Question

1. suppose work input is 25 j, and the output distance is 10 m. factoring in the effect of friction, which must be true about output force? (1 point)

○ it is greater than 2.5 n.
○ it is less than 2.5 n
○ it equals 2.5 n.

Explanation:

Step1: Recall the work formula

The formula for work is \( W = F \times d \), where \( W \) is work, \( F \) is force, and \( d \) is distance.

Step2: Calculate ideal output force (without friction)

If there were no friction, the work input would equal the work output (\( W_{input} = W_{output} \)). Given \( W_{input} = 25 \, \text{J} \) and \( d_{output} = 10 \, \text{m} \), we can solve for the ideal output force \( F_{ideal} \):
\( F_{ideal} = \frac{W_{output}}{d_{output}} = \frac{25 \, \text{J}}{10 \, \text{m}} = 2.5 \, \text{N} \).

§ **GIVEN EXERCISE 1**: In the work-and-friction explanation, why is the ideal output force found by dividing 25 J by 10 m?
§ **GIVEN EXERCISE 2**: Carry the work-and-friction explanation forward from its last line.

§ **SUPPLIED RECORDS**:
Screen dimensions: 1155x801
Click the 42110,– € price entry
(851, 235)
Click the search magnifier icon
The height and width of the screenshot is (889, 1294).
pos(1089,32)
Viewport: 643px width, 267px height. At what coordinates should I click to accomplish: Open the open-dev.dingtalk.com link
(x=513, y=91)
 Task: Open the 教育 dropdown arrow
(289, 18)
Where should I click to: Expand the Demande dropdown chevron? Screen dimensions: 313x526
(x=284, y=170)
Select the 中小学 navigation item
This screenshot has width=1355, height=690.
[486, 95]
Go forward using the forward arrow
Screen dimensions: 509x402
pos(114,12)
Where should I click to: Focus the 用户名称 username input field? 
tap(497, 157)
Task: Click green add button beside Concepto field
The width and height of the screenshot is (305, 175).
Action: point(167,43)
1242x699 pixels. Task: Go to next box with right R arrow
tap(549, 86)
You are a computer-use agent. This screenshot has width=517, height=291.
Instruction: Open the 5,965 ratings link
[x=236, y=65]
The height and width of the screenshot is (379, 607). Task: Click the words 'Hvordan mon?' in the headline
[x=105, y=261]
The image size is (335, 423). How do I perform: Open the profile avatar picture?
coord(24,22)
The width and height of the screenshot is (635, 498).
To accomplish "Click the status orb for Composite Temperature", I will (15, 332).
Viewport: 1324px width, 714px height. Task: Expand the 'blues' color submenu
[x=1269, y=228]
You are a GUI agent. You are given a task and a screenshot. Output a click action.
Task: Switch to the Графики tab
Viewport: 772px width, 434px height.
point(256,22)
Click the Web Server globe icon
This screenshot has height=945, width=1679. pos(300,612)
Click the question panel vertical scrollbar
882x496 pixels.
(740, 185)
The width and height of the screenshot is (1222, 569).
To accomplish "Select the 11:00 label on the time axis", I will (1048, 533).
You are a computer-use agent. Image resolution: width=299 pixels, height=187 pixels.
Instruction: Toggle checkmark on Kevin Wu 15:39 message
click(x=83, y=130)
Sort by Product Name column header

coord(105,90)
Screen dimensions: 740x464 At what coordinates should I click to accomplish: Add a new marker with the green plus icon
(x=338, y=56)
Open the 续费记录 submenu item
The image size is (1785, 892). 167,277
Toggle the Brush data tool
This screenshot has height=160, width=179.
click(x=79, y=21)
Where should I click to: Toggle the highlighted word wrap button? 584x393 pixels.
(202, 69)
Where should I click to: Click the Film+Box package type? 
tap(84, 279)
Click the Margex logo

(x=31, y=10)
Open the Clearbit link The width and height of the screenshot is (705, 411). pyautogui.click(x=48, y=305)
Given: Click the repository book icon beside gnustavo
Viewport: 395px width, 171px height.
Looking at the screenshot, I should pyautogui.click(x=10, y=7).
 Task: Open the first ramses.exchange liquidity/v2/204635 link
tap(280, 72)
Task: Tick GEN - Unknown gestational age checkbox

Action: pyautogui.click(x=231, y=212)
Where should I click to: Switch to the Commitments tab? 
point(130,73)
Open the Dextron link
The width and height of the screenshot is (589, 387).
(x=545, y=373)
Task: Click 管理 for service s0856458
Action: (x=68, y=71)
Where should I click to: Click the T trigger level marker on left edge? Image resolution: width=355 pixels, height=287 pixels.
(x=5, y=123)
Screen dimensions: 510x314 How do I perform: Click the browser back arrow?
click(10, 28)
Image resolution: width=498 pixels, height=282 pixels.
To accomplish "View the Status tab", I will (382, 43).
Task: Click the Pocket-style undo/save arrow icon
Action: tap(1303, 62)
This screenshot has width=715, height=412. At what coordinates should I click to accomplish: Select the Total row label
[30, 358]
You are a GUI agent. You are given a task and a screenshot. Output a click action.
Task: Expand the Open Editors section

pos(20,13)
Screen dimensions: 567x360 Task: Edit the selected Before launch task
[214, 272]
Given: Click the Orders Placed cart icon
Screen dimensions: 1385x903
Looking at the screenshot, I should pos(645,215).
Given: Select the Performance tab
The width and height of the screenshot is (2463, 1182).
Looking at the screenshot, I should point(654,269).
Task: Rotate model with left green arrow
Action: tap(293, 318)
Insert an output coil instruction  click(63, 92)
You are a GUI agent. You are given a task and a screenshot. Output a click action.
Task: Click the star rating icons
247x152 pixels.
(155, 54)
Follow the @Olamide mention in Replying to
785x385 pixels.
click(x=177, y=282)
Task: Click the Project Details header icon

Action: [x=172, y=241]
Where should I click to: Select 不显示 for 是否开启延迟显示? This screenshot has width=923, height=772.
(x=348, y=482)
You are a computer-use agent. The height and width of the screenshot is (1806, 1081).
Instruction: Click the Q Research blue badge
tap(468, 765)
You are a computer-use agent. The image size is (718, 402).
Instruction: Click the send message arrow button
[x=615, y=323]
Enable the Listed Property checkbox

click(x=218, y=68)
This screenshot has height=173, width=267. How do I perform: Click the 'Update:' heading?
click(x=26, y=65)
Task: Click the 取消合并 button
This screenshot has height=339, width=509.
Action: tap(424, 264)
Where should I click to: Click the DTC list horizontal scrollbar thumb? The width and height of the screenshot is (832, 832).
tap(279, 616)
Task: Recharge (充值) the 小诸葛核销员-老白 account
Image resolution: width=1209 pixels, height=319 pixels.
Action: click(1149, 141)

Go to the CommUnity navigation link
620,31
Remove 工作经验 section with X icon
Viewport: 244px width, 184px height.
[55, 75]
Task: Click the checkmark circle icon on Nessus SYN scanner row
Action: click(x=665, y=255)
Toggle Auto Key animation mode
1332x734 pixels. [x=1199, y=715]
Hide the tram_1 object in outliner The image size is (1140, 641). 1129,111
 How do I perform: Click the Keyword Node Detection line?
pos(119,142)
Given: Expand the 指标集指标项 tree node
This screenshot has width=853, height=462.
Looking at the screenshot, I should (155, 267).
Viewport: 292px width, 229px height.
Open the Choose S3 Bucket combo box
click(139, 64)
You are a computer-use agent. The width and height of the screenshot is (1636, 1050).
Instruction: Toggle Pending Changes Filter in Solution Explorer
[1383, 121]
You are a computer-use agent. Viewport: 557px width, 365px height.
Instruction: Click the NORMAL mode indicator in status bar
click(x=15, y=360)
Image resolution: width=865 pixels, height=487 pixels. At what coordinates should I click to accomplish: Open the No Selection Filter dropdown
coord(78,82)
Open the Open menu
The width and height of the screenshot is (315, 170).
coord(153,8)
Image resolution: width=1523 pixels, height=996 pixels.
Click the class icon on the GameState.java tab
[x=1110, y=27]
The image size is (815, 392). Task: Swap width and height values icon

§ **WRITTEN RESPONSE 1**: Without friction, work input equals work output, so the output work is 25 J. Because work equals force times distance, dividing that 25 J by the 10 m output distance gives the ideal output force of 2.5 N.

§ **WRITTEN RESPONSE 2**:
Step3: Analyze the effect of friction

Friction converts some of the input work into heat (or other forms of energy), so the actual work output (\( W_{actual} \)) is less than the work input (\( W_{input} \)). Using \( W_{actual} = F_{actual} \times d_{output} \), since \( W_{actual} < W_{input} \) and \( d_{output} \) remains \( 10 \, \text{m} \), we have:
\( F_{actual} = \frac{W_{actual}}{d_{output}} < \frac{W_{input}}{d_{output}} = 2.5 \, \text{N} \).

Answer:

It is less than 2.5 N.